Рис. 9. Традиционная корейская начальная школа (содан). Фотография сделана американским астрономом Персивалем Лоуэллом (1855–1916), путешествовавшим по Корее в 1881 г.


С программой технологических инноваций было связано и другое проведенное Общим Управлением мероприятие — посылка более чем восьмидесяти корейских чиновников и ремесленников на учебу в Тяньцзиньский арсенал (1881 г.). По замыслу двора, там они должны были освоить производство ружей Маузера, пушек по технологии крупповских заводов, а также современные методы изготовления пороха и даже основы электротехники. Эта попытка «пересадить» европейские технические достижения на корейскую почву через посредство Китая оказалась, однако, неудачной. Выяснилось, что у большинства корейских стажеров не хватает подготовки и навыков даже для освоения новых технологий при помощи хорошо знакомого им классического китайского языка. Технологический разрыв между Кореей и окружающим миром оказался гораздо серьезнее, чем предполагал корейский двор. Кроме того, эффективному обучению мешали перебои с финансированием. В итоге, уже через год стажерам пришлось покинуть Китай. Их основным достижением можно считать закупку и ввоз значительного количества европейской технической литературы на китайском языке, а также партии современного ручного оружия.


С точки зрения дворцовых реформаторов, главной целью преобразований было укрепление армии, создание вооруженных и обученных на современный манер элитных частей. К решению этой задачи двор приступил в 1881 г., отобрав 80 лучших бойцов из столичных частей, сведя их в «Подразделение Особых Умений» (Пёльгигун), вооружив современным стрелковым оружием (ружья Пибоди) и поставив под команду одного из прикрепленных к японской миссии в Сеуле японских офицеров. Подразделение это, личный состав которого вскоре был увеличен до 400 человек, по замыслу Коджона, должно было исполнять роль дворцовой гвардии и модели для реформы всей армии в будущем. Сам факт появления в Корее прообраза современной армии имел, несомненно, большое значение. В то же время ясно было, что 400 бойцов нового подразделения вряд ли смогли бы защитить Корею, скажем, от нападения насчитывавшей в мирное время до 40 тыс. солдат и офицеров, комплектовавшейся на основе всеобщей воинской повинности и обученной европейскими специалистами армии Японии. Для преодоления отсталости в военном деле Корея тоже должна была бы ввести всеобщую воинскую повинность и выйти по численности военнослужащих хотя бы на японский уровень, но для этого у режима Коджона не было ни средств, ни административных возможностей. В то время как сотни японских офицеров проходили обучение и стажировку в Европе, у Коджона хватило средств и возможностей только на отправку троих корейских военнослужащих на учебу в японское военное училище в 1881 г. Но даже «зачаточная» по масштабам военная реформа 1881 г. вызвала в военном ведомстве Кореи финансовый кризис. В то время, как 400 солдат нового подразделения исправно снабжались всем необходимым, выдача рисового жалованья солдатам традиционных столичных подразделений (около 5 тыс. человек) задерживалась более чем на 13 месяцев. Результатом растущего недовольства корейских военных стал армейский бунт 1882 г. (см. ниже).
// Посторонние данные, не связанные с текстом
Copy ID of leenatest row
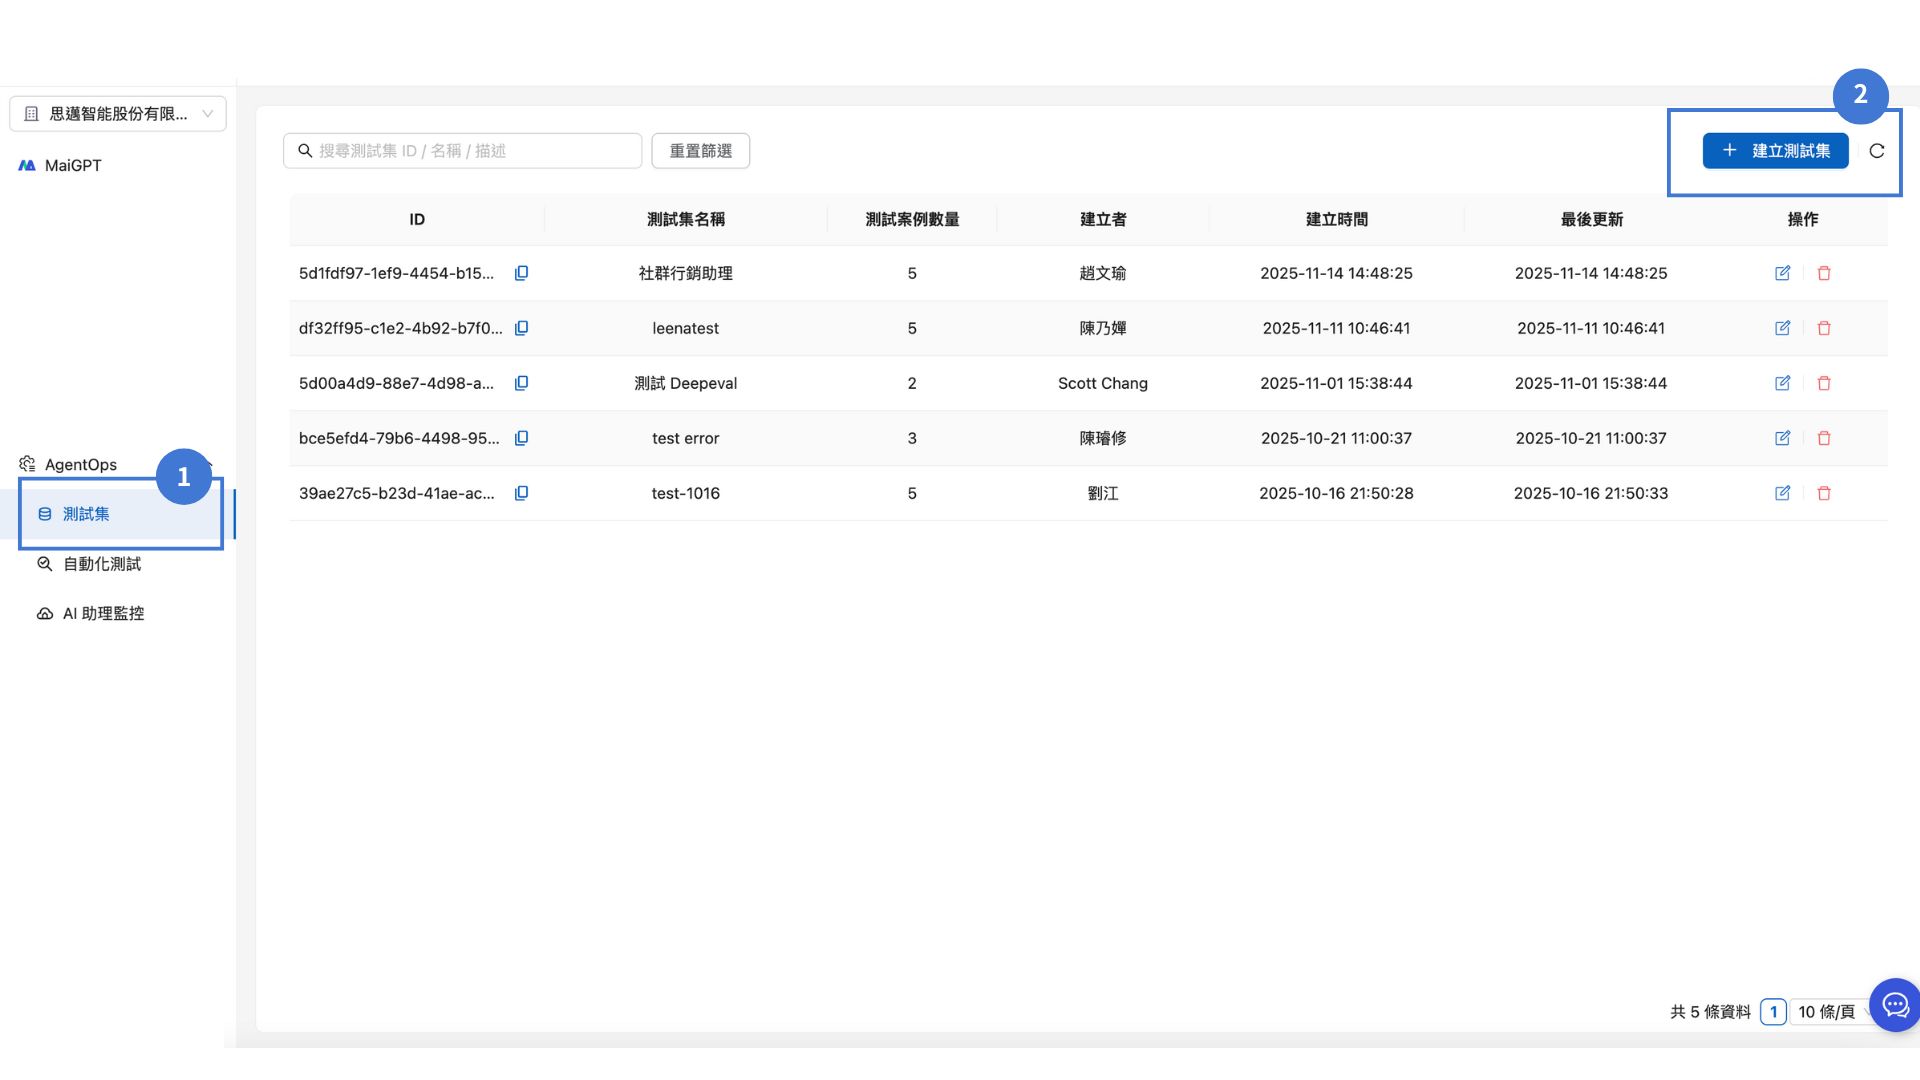This screenshot has width=1920, height=1080. [521, 328]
Соглашаясь с дипломатами Китая в том, что установление дипломатических и торговых связей с основными западными державами может в перспективе сдержать «агрессию» со стороны России, корейский двор вел в 1881–1882 гг. активную подготовку к заключению договора, прежде всего, с США. Договор был в итоге подписан в 1882 г. при активном посредничестве Китая на весьма выгодных для корейской стороны условиях. Корея признавалась в договоре «суверенным государством», а ввозные пошлины на американские товары устанавливались на уровне 10–30 %, что в будущем могло позволить Корее защитить свою промышленность от иностранной конкуренции. Предоставляя американским гражданам в Корее привилегию экстерриториальности (неприкосновенности и неподсудности местным законам), договор в то же время предусматривал, что эта привилегия может быть отменена в случае, если корейская судебная система будет реформирована по европейскому образцу. Корея и Китай попытались затем включить столь же выгодные для Кореи условия и в текст корейско-английского договора, но натолкнулись на отказ правительства Великобритании его ратифицировать. Дело было в том, что торговавшие со странами Дальнего Востока британские торговые фирмы заявили решительный протест, предупреждая, что выгодные для Кореи тарифы на импорт могут создать прецедент, которым воспользуется впоследствии и Китай в утверждении протекционистских таможенных пошлин. В итоге длительных и сложных переговоров корейской стороне пришлось в 1883 г. подписать крайне невыгодный договор, устанавливавший тарифы на ввоз британской продукции в размере 5-20 %, и пошлину в 7,5 % на импорт главного британского товара, тканей. Учитывая, что именно Великобритания была основным экспортером промышленных товаров на Дальний Восток, это означало провал попыток Кореи проводить протекционистскую политику в отношении собственной промышленности.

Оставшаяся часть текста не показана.